**DOCUMENT TEXT**
+++

# Abstract

Recent work introduced the vast unfolding of communities in large networks, in which a heuristic methodology not only identifies communities, but also measures the density between nodes in modules that highlight the strength of a subcommunity. It was shown that such methodology can facilitate community detection, and exceed similar community detection algorithms in time complexity. In this paper, we introduce a more simplistic foundation based algorithm, in which communities are identified through the metric of common neighbors. We show how a collection of nodes with a large number of common neighbors have a higher probability of being deemed a community. Our algorithms are first trained from simple randomly generated graphs with ground truths. In training, we derive a 50% threshold for the proportion of common neighbors within nodes to be identified as a community. We apply these algorithms to real world graphs to visualize and represent our results.

# Introduction

Technological innovations during the past few decades, including the rise of computers, the internet, and social media, have accelerated the size and strength of data networks. When analyzing the data behind various data networks, communities form naturally within them through connections between individual points of data, or nodes. These communities are typically defined by a common variable such as physical location, political alignment, or interest in a public figure. However, as more individual nodes of data are added to the data collection, the number of connections between nodes and the number of communities formed to represent these connections grows exponentially, creating difficult problems to overcome when analyzing the data in a timely manner.

It’s important to note that grouping data has always been a problem that we have been trying to solve, and has been done through clustering algorithms, where using multiple attributes for each data entry can be used to find similarities and differences between them to create “clusters”. However, the idea of locating and recovering communities is focused specifically on networks as analysis largely relies on a single attribute type - the edge.  This is where the planted clique problem is presented: identifying the subset of nodes in a network that have something in common, all determined by edges. The challenge was constructing an algorithm to do so that could perform in efficient time. Methods to achieve this in polynomial time were introduced in 1995 by Luděk Kučera, and improved upon in 1998 by Alon, Krivelevich and Sudakov. Both of which proposed constraints to the size of the planted clique relative to the network, where the planted clique could be found with high probability. More recently, the paper “Computational Lower Bounds for Community Detection on Random Graphs” observes that there are calculations to clearly define three bounds that determine the level of difficulty to retrieve a planted clique: simple, hard, and impossible. This prior research exposes a drawback in graph data, given that some situations cannot be optimized at all.

+++

**TASK INSTRUCTIONS**
**A)** List the levels of difficulty for retrieving a planted clique that the community detection paper names.
**B)** Rewrite the community detection paper from "# Introduction" to "a timely manner.", renaming "nodes" as "vertices" throughout.

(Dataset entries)
+++

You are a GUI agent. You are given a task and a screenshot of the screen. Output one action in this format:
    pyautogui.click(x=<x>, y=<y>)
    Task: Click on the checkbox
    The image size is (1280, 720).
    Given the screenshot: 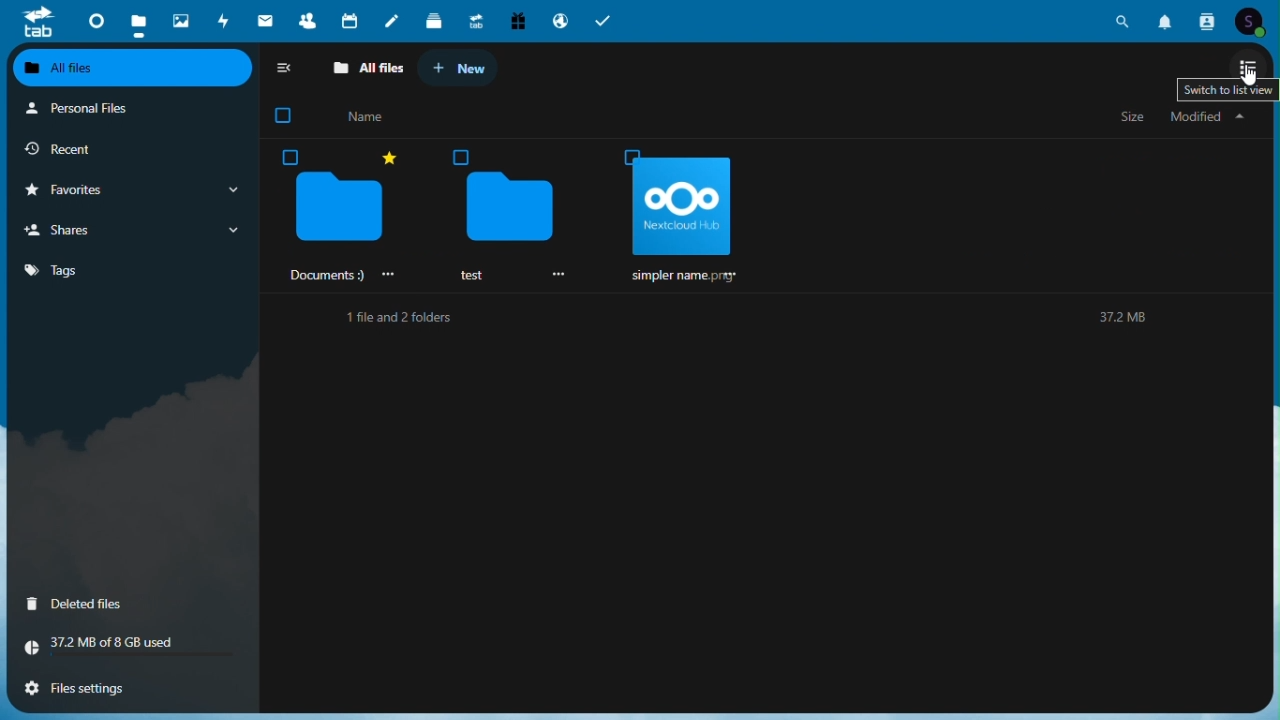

+++

**THE ANSWERS**
**A)** simple, hard, impossible

**B)**
# Introduction

Technological innovations during the past few decades, including the rise of computers, the internet, and social media, have accelerated the size and strength of data networks. When analyzing the data behind various data networks, communities form naturally within them through connections between individual points of data, or vertices. These communities are typically defined by a common variable such as physical location, political alignment, or interest in a public figure. However, as more individual vertices of data are added to the data collection, the number of connections between vertices and the number of communities formed to represent these connections grows exponentially, creating difficult problems to overcome when analyzing the data in a timely manner.